Por um lado, Bill Cosby é simplesmente um ser humano profundamente falho, exatamente como o catolicismo que eu conheci com os jesuítas enxergava a todos nós que perambulamos esse planeta. E os jesuítas então ensinavam para quem quisesse ouvir: você, que não é santo, deve olhar bem de perto para todas as suas falhas antes de ficar apontando as falhas dos outros e aprender com elas a virtude da humildade. O que realmente impressiona em Bill Cosby não é as suas fraquezas, mas a imensidão da hipocrisia que cultivava uma aura de modelo para todas as pessoas da sua comunidade julgando-as com tanta dureza e nos bastidores abusava do seu poder como homem rico e conhecido para forçar mulheres que ele entorpecia a terem relações sexuais com ele nas quais elas faziam o papel de um boneco inanimado. Impressiona e assusta. Bill Cosby é um ser humano. Bill Cosby é um homem. Para saber evitar as suas terríveis fraquezas deveríamos começar por aí.

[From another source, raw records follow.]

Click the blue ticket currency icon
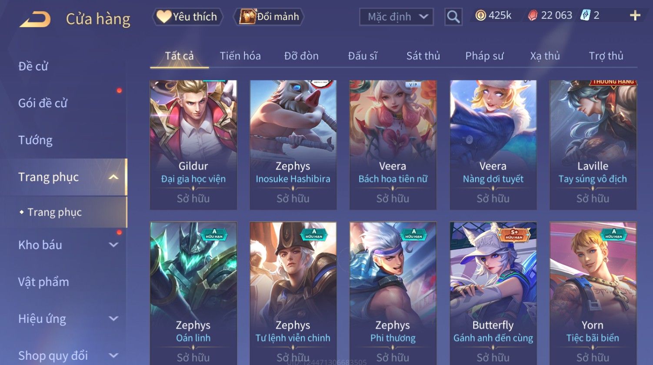Viewport: 653px width, 365px height. tap(585, 16)
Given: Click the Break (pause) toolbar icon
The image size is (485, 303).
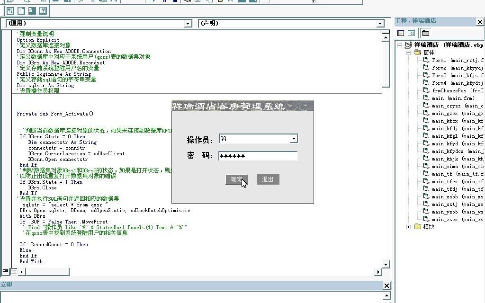Looking at the screenshot, I should [165, 2].
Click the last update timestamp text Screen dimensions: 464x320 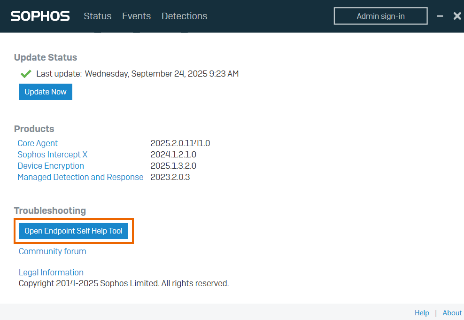click(x=161, y=74)

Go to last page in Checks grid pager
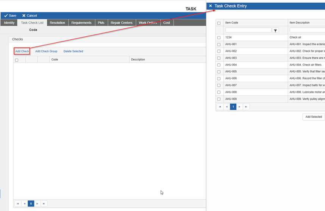[44, 203]
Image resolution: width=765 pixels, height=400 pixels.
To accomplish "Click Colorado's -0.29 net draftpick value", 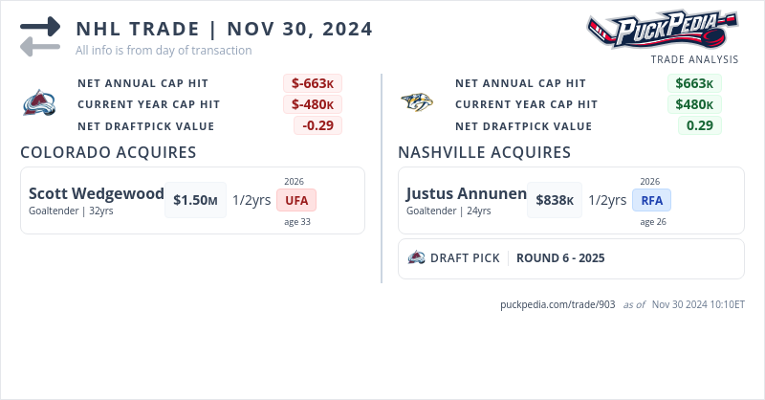I will (317, 125).
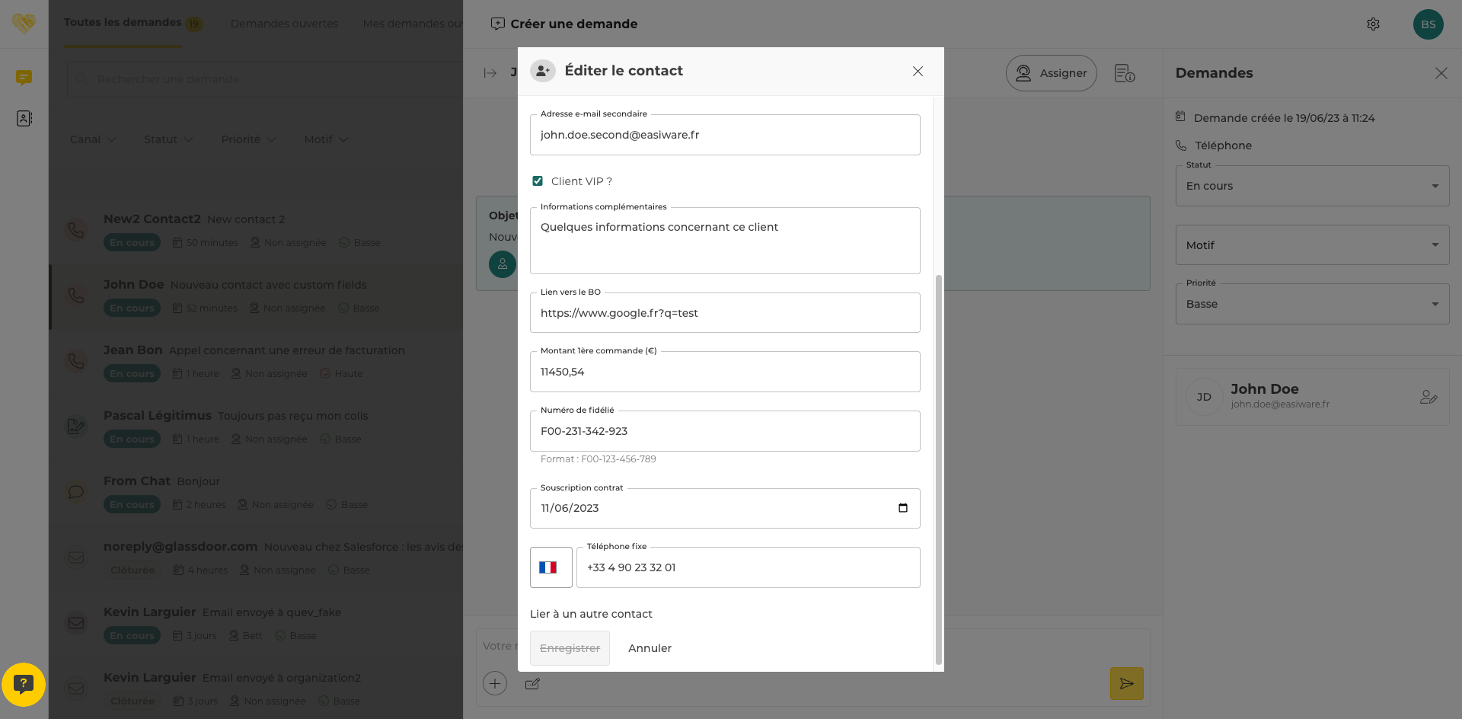Click the edit contact icon beside John Doe

point(1428,397)
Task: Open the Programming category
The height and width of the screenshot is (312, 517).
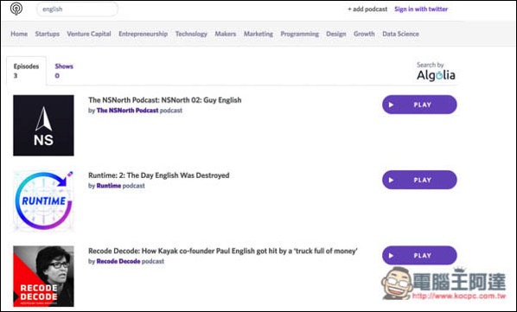Action: coord(299,34)
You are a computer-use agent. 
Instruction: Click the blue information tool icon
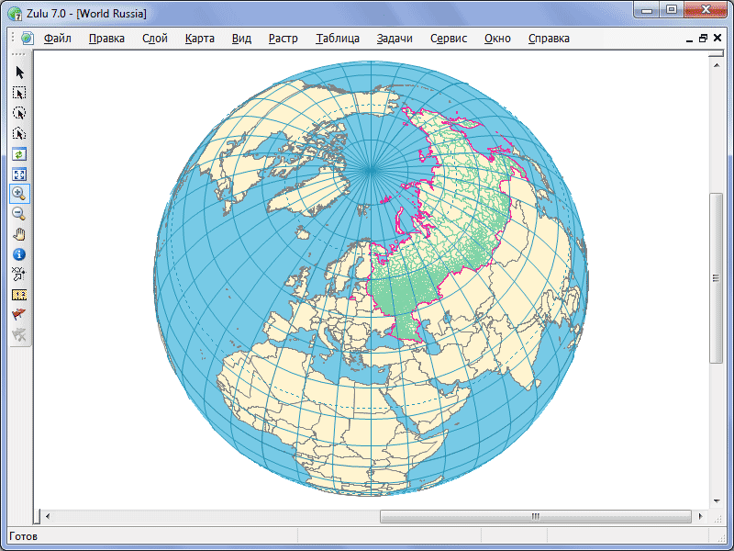coord(19,254)
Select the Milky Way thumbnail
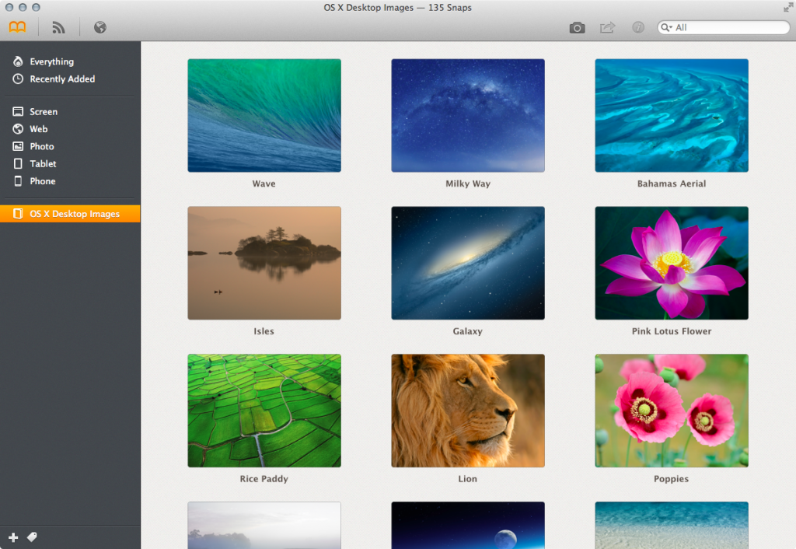This screenshot has width=796, height=549. (x=467, y=115)
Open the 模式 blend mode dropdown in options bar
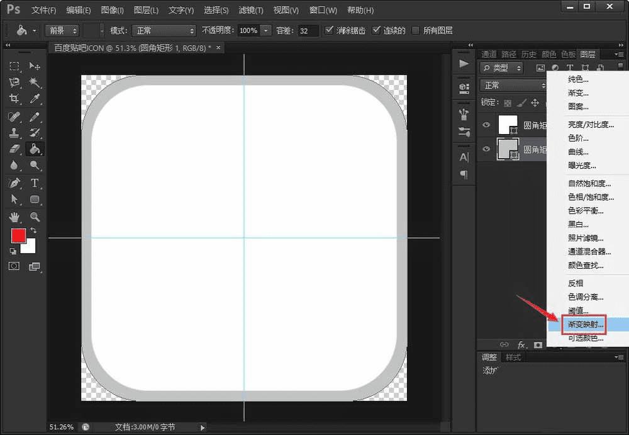This screenshot has width=629, height=435. tap(163, 30)
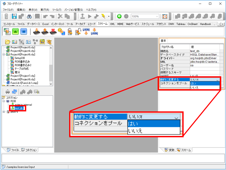Expand the IMAP4 connection node
The image size is (226, 170).
[x=4, y=112]
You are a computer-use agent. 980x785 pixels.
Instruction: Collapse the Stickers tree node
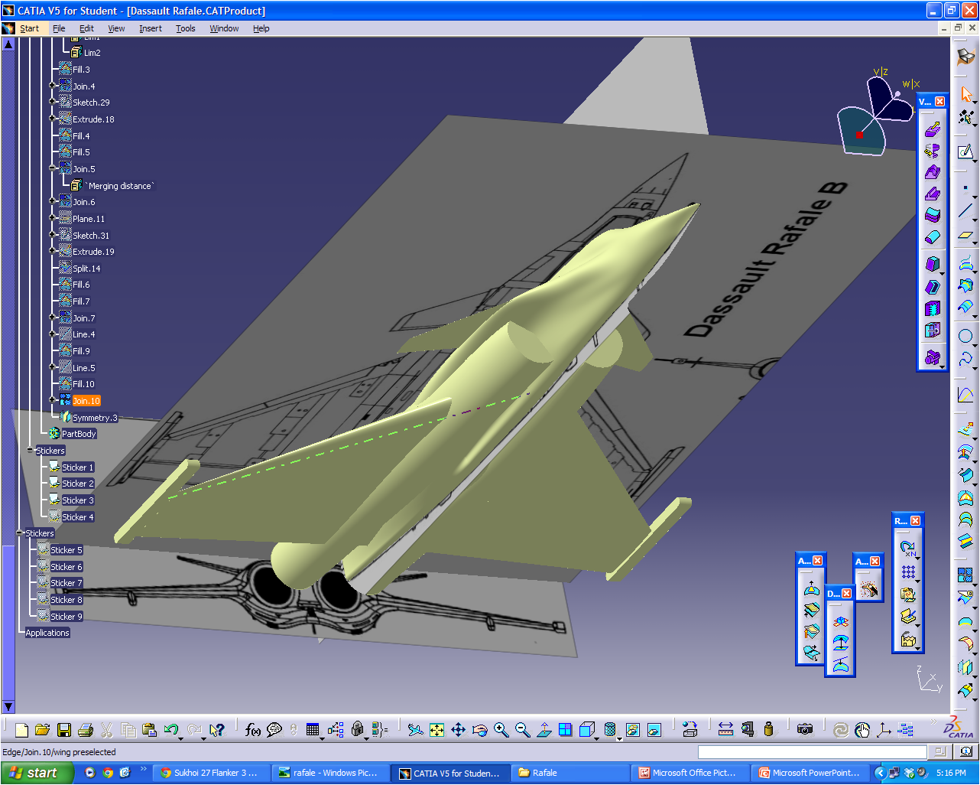30,451
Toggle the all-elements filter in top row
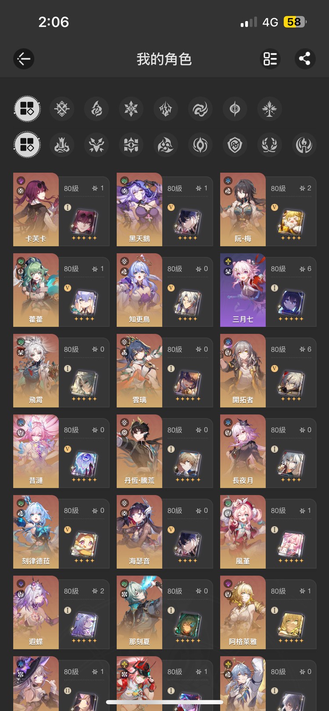329x711 pixels. [x=27, y=109]
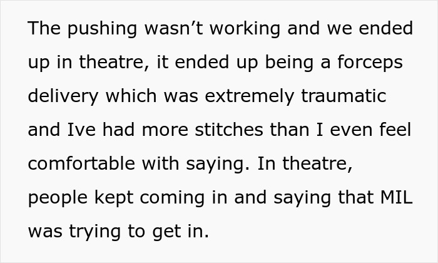Click the word "being" in second line
Image resolution: width=438 pixels, height=263 pixels.
click(x=289, y=63)
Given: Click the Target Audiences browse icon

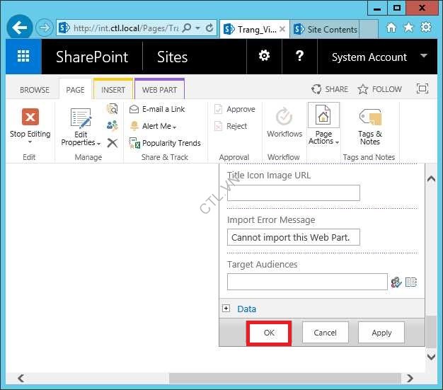Looking at the screenshot, I should pyautogui.click(x=410, y=282).
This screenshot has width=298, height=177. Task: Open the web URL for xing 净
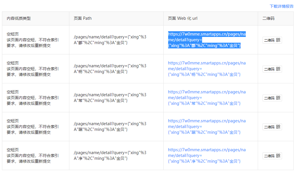[207, 156]
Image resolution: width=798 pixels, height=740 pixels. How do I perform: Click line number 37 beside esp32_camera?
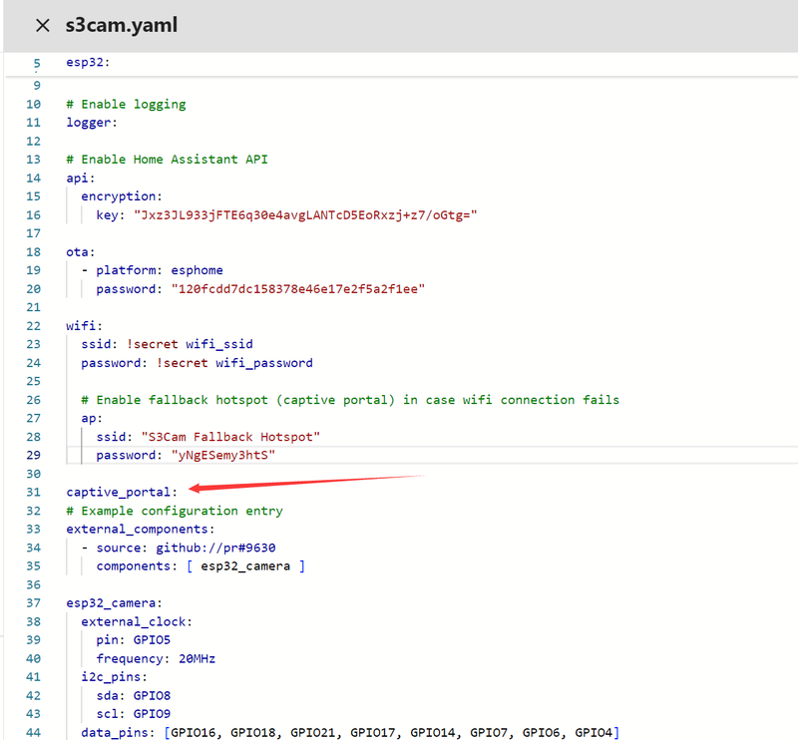pos(33,602)
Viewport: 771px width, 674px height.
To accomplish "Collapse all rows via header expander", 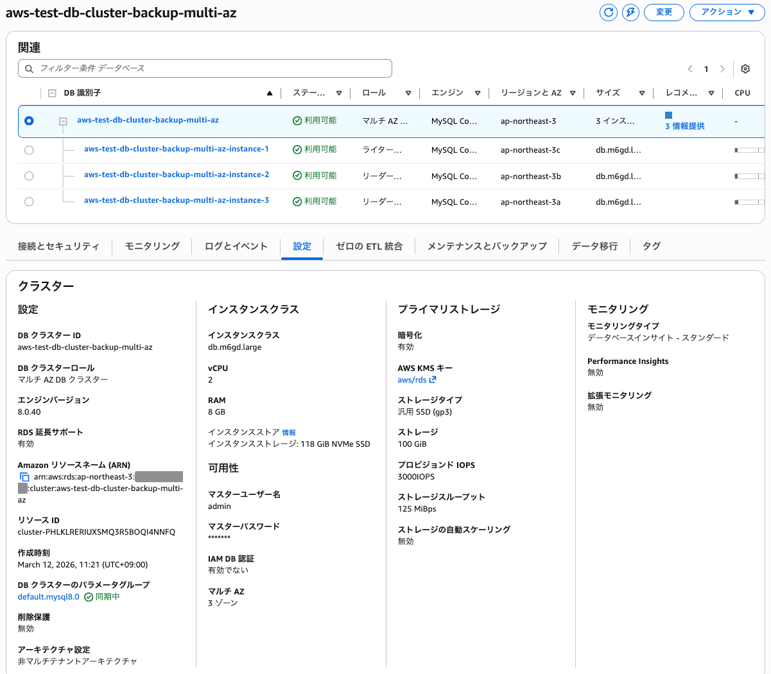I will pos(52,93).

Esse é um dos calcanhares de Aquiles da cultura puritana que os Estados Unidos espalham até certo ponto pelo mundo inteiro: viver para julgar duramente todos os outros em volta, amar intensamente a máscara de santo, de mártir da verdade e de justo. Os Calvinistas lá na velha Nova Inglaterra viviam em comunidades intensamente unidas por esse ódio visceral ao pecado [principalmente o pecado dos outros]. As redes sociais estão profundamente imbuídas dessa fraqueza bruta, essa intolerância que caça e queima bruxas, enforca hereges e lincha criminosos em júbilo. As fogueiras hoje ardem de alegria pela carcaça de um Bill Cosby cego e andando de bengala.
Sou hoje ainda mais ateu do que era quando me neguei sozinho a fazer a primeira comunhão na escola, sem perceber que meu ato seria interpretado como insulto e soberba. Mas lá com os jesuítas que me atormentaram a vida um bocado também, eu me sinto profundamente triste pelas pessoas que ele fez sofrer tanto. E penso na cultura dentro da qual ele cresceu como cresceu e reconheço essa cultura como a cultura onde eu cresci. Sem essa loucura perversa que ele tinha dentro dele, não tenho dúvidas, mas com a mesma visão estrábica que o machismo impõe a todos os homens, que têm tanta dificuldade em ver as mulheres de carne e osso ali tão perto dele, mesmo depois de anos e anos de vida em regime de convivência desde a escola. Além da lição de humildade e misericórdia, aprendi também a ver as mulheres por trás de duas máscaras: uma de Maria/virgem/mãe e outra de Eva/destruidora do paraíso do lar cristão. Desaprendi a ver santas divindades da pureza e vadias monstruosas da perdição, mas num longo e às vezes doloroso processo onde me ajudaram igualmente as pessoas à minha volta e o mundo [esse mesmo mundo tão terrível às vezes] que parece despertar de um longo sono patriarcal [parece, quem sabe? O suficiente para me acordar.].